(Excerpted passage)
Therapeutic strategies to prevent and manage dyskinesias in Parkinson's disease.Expert Opin Drug Saf. 2015 Feb; 14(2):281-94.EO
Chronic treatment with levodopa is associated with the development of motor fluctuations and dyskinesias particularly in young Parkinson patients. In some cases, dyskinesias become so severe that they interfere with normal movement and negatively impact quality of life.
In this review, we discuss benefits and limits of available therapeutic approaches aimed at delaying or managing dyskinesias as well as new strategies that are currently under investigation.
(End Excerpted passage)
(Data to examine)
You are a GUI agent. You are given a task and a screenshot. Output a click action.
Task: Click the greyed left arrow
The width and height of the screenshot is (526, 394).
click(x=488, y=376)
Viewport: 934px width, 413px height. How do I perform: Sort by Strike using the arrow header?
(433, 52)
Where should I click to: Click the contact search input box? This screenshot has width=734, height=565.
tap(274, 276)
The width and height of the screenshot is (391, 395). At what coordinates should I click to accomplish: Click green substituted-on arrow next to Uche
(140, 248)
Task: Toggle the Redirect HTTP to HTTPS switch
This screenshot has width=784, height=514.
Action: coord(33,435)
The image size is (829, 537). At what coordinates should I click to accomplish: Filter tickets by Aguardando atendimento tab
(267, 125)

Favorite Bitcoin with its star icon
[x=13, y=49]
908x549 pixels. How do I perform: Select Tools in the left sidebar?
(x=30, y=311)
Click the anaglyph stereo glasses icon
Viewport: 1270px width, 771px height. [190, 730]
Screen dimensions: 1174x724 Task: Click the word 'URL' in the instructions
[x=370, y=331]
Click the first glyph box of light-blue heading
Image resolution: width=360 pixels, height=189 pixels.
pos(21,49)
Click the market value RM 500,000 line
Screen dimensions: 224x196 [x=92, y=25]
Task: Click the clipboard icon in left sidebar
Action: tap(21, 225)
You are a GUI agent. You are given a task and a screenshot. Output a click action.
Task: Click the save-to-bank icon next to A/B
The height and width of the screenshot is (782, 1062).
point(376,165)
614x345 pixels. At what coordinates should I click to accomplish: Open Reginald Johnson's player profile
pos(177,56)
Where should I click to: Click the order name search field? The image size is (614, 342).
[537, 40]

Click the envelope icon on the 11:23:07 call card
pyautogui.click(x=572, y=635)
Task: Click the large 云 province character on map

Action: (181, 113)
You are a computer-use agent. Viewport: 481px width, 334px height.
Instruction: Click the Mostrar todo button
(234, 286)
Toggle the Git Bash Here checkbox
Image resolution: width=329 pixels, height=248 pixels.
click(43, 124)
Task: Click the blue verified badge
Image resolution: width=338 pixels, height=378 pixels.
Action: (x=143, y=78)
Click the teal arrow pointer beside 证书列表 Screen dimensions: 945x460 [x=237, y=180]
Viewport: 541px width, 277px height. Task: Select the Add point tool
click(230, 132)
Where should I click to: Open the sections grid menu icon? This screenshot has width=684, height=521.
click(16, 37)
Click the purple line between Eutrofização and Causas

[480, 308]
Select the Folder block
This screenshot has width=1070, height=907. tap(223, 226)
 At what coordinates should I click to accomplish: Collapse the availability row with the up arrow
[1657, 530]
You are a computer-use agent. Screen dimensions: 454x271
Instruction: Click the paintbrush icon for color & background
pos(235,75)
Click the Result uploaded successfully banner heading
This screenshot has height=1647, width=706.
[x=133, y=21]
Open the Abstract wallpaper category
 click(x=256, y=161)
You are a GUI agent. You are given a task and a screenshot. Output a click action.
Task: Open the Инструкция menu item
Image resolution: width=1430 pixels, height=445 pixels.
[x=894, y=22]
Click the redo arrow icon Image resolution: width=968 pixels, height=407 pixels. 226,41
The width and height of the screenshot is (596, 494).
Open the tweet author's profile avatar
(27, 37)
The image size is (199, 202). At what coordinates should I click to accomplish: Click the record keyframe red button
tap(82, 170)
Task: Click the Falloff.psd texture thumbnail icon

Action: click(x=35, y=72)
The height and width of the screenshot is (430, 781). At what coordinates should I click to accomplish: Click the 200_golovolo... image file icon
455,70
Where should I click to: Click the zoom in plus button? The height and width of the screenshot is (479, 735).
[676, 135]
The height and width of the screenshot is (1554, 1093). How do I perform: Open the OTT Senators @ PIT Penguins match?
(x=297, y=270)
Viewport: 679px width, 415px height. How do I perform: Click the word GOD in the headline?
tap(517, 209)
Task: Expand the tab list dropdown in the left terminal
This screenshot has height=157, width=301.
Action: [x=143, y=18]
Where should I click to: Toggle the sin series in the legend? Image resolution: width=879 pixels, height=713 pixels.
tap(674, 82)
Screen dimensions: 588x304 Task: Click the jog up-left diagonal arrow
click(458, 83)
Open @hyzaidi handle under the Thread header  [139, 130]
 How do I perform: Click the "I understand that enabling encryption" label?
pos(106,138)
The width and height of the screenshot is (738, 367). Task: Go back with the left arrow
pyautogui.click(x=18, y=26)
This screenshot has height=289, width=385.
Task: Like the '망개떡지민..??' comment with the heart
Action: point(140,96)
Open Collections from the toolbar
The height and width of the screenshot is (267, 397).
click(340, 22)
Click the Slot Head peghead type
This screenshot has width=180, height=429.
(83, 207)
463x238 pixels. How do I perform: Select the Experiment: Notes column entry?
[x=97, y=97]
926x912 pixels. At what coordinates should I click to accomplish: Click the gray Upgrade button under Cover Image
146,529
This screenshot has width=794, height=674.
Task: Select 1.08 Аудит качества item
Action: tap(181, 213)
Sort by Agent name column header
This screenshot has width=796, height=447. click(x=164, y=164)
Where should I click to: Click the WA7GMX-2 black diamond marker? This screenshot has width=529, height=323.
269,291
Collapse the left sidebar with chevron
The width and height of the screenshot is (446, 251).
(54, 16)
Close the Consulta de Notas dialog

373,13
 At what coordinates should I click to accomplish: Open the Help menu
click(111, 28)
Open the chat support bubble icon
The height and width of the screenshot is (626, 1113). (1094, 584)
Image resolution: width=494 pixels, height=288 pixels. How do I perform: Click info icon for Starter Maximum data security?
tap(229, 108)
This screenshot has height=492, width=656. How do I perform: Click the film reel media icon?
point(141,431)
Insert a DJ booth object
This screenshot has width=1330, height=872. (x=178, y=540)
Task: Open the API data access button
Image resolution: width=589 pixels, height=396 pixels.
(End Data to examine)
**Work to complete:**
1 – From the Parkinson's dyskinesia abstract, list the journal abbreviation, year, month, volume, issue number, and page range given in its citation.
2 – Please write the next few sentences of the Parkinson's dyskinesia abstract, picking up after its final sentence.

**Response list:**
1 – Expert Opin Drug Saf; 2015; Feb; 14; 2; 281-94

2 –
Among available treatments, monotherapy with dopamine agonists in the early phases of the disease reduces the risk for dyskinesias compared with levodopa. Nevertheless, dopamine agonists are unable to prevent dyskinesias once levodopa is added, which is always required once disease severity progresses. Convincing evidence of dyskinesia improvement has been shown only for deep brain stimulation and to some extent also for duodenal levodopa infusion and subcutaneous apomorphine. These approaches are expensive, have restrictive inclusion criteria and can cause potentially serious side effects. Alternative therapies include drugs targeting nondopaminergic neurotransmitter systems. Amantadine improves dyskinesias but its long-term effect is often unsatisfactory. Glutamatergic and gabaergic compounds have been tested in clinical trials, with promising results. By contrast, adrenergic drugs, fipamezole and idazoxan, did not show antidyskinetic effect.